January snippets
With only days to go until the inauguration of the new president, many are relieved at this report: Obama to order Guantanamo prison closed: adviser. This is a needed first step in restoring America's reputation around the world.
After some uncertainty, Roland Burris will be occupying Obama's vacated Senate seat after all. Incredibly, the US Senate has decided to allow discredited Governor Rod Blagojevich's appointee to take the seat. Illinois politics at its best goes to Washington. Where is Jimmy Stewart when we need him?
Tributes continue to pour in following the death last week of Fr. Richard John Neuhaus. Among those weighing in on his life and work are his close friends and colleagues, Michael Novak and George Weigel, Canadian priest-journalist Fr. Raymond J. de Souza, Alan Jacobs, and his current colleague, Joseph Bottum. With some justification, de Souza argues that Neuhaus was the original blogger, beginning in print what later took off with everyone else on the internet. Of course, like all of us, Neuhaus had his dark side, as former colleague Damon Linker points out: The Two Neuhauses. "Crunchy Con" Rod Dreher remembers his own interactions with Neuhaus, some of which were less than positive.
As I read these reports, I am at a loss to know how to describe what exactly Neuhaus was. He has been called a theologian, but that doesn't exactly ring true, as theology never seemed to be his primary concern. Social commentator may be closer to the mark, but that description is too pale. The term public intellectual is vastly overused these days, but it may be the best we can do. My own guess is that Neuhaus, like his late friend, Cardinal Avery Dulles, would have called himself above all a priest in Christ's church.
And one more recent death: conservative political organizer Paul Weyrich, whose appreciation for rail transit has always struck a chord with me. By the way, whoever is now in charge of the Free Congress Foundation website might wish to correct the date of the article on the right hand side of the front page. Unless, that is, their founder really is writing posthumously.
Speaking of Dreher, his report here recalls to mind a name familiar to readers of this blog: A populist prairie fire from the right? Some of us, including yours truly (and also Fr. Neuhaus), have crossed swords with the formidable Caleb Stegall in the past. It seems that moving to Kansas was not enough for our friendly combatant. Stegall was recently elected Jefferson County district attorney on the following platform: "Stand up! Stand up on your own two feet. Stand on your own ground, with your own family and culture to love and care for. And if anyone comes to take that away, you give them hell!" Perhaps he'll take on Barack Obama in 2012?

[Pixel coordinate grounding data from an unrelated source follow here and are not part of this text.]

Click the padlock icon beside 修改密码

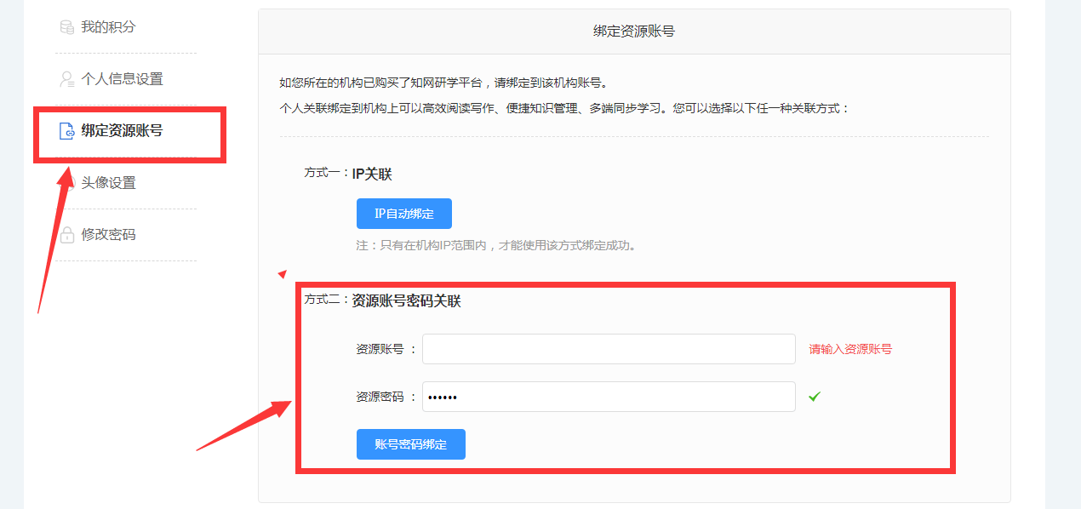point(66,235)
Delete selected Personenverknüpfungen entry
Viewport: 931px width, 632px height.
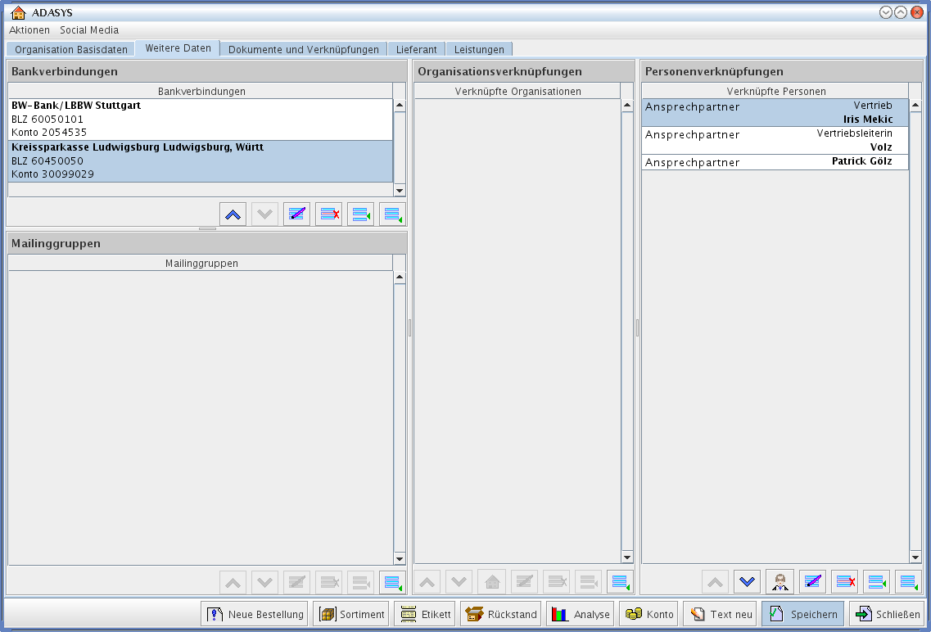pyautogui.click(x=844, y=582)
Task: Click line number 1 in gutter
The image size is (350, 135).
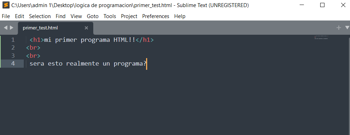Action: tap(13, 40)
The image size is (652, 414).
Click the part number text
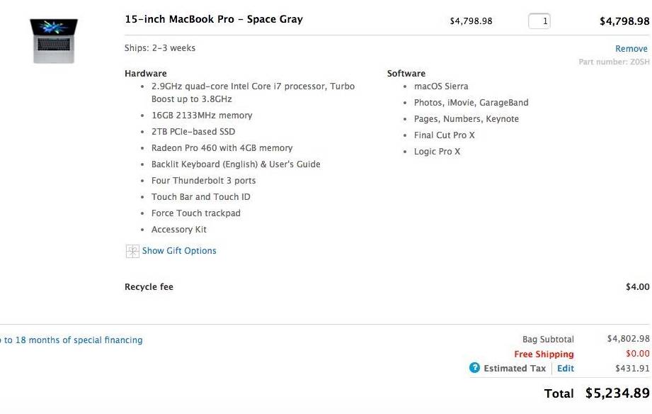coord(614,62)
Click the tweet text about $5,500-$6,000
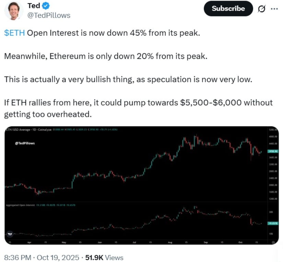The height and width of the screenshot is (262, 283). [x=138, y=108]
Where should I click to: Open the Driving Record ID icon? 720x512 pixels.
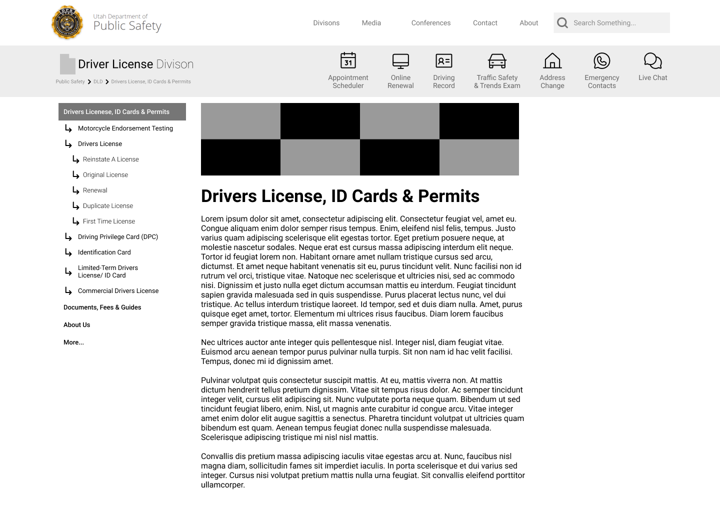point(444,61)
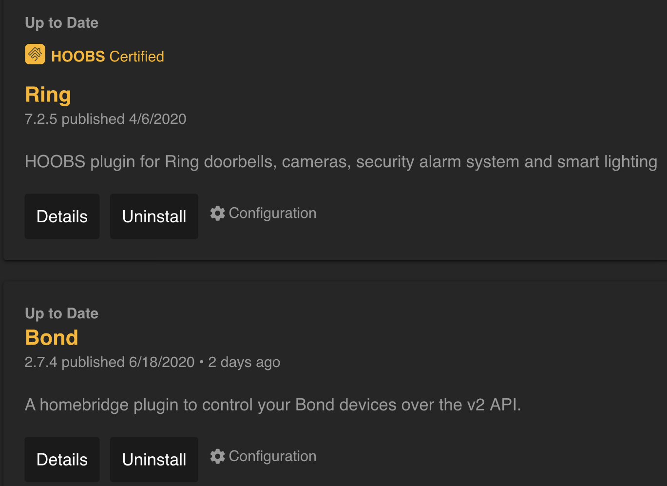The width and height of the screenshot is (667, 486).
Task: Click the gear icon for Ring configuration
Action: (x=218, y=213)
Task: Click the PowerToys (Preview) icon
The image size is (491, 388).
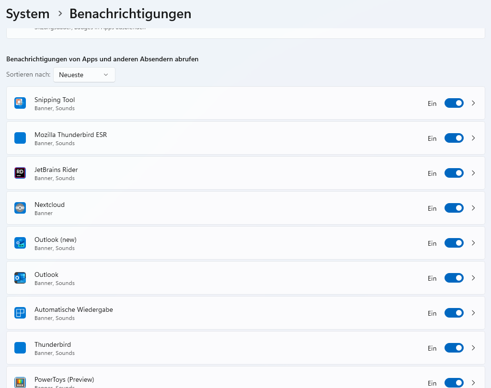Action: pyautogui.click(x=20, y=383)
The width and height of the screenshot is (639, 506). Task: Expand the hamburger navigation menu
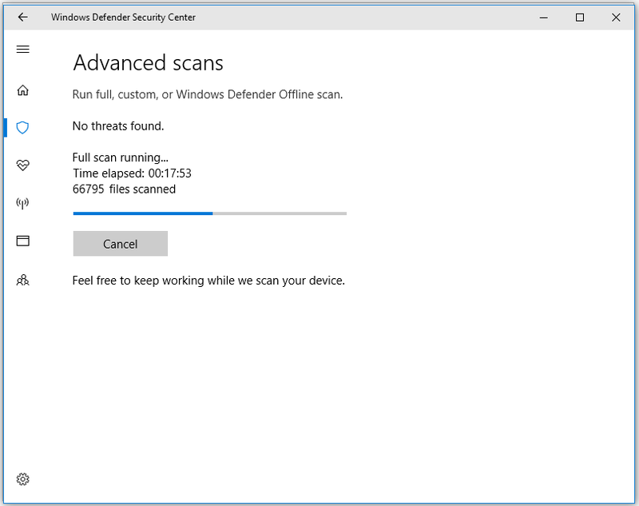[x=23, y=50]
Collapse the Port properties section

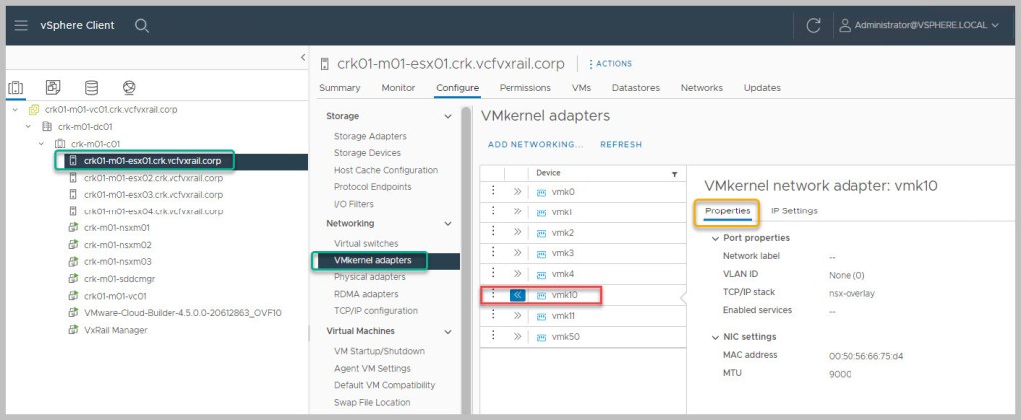pyautogui.click(x=715, y=238)
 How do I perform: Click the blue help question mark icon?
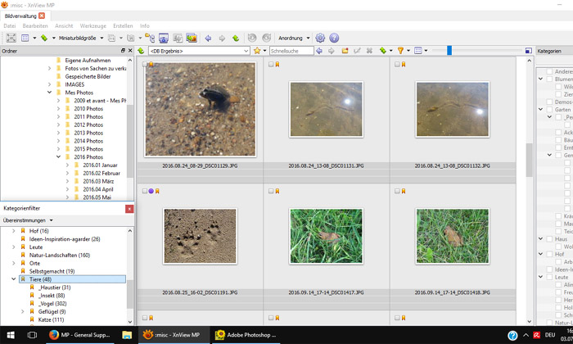click(334, 38)
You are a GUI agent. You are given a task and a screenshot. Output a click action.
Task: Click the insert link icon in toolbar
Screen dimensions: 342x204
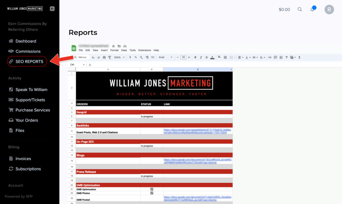coord(270,58)
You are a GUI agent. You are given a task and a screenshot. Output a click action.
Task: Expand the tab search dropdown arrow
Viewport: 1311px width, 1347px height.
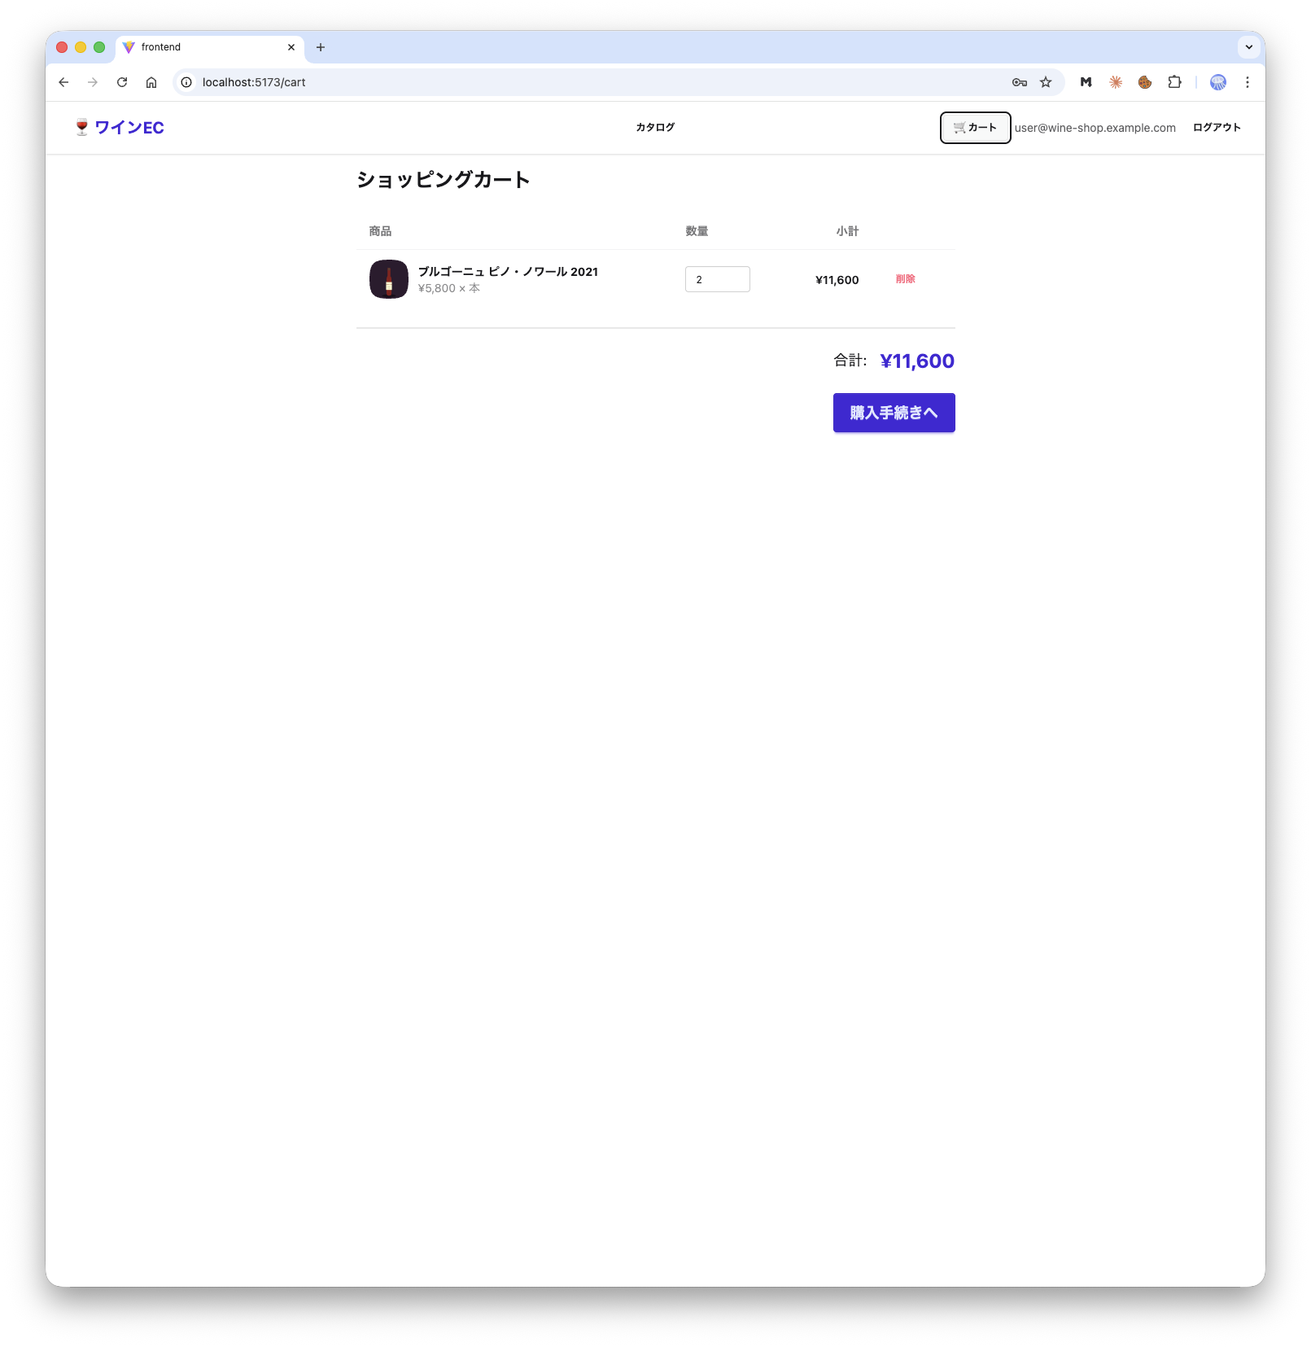(x=1248, y=47)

If not Stegall, Canada's own David Warren envisions another possibility. Few were surprised when TIME Magazine chose Obama as its Person of the Year last month. Warren, on the other hand, would have preferred Alaska Governor Sarah Palin, whom he still judges — even post-Katie Couric — to have "star quality." As for her evident deficiencies, Warren judges that, "thanks to the loss of her ticket in what may well prove the recent U.S. election most worth losing, Ms. Palin now has time to hone her skills, to study and supply her deficiencies, and focus on the road ahead." That's putting it charitably.
The Orthodox Church in America has a new leader, Metropolitan Jonah, a convert from Anglicanism who was born in Chicago. Given that the OCA is an autocephalous (i.e., self-governing) church, I've often wondered whether it would not make sense for the other overlapping Orthodox jurisdictions, with their ongoing ties to their mother countries, simply to join the OCA. The quest for Orthodox unity in North America would appear to accord with Orthodox polity, especially the ancient canon that there should be only one bishop per city. Yet no one seems to have the authority to effect this unity. The Ecumenical Patriarch, in particular, has little motive for pursuing it, because it would vastly diminish his own flock, the majority of whom are part of the Greek Orthodox Archdiocese of America, which is under his jurisdiction. Bishops are hardly exempt from the influence of institutional self-interest, so the current organizational disarray is likely to continue for the foreseeable future.
Conventional wisdom tells us that Christmas began its life out of an attempt by the church to christianize a pagan feast day that had already occupied 25 December. However, William J. Tighe plausibly argues that the causal connection may have been quite the opposite: Calculating Christmas.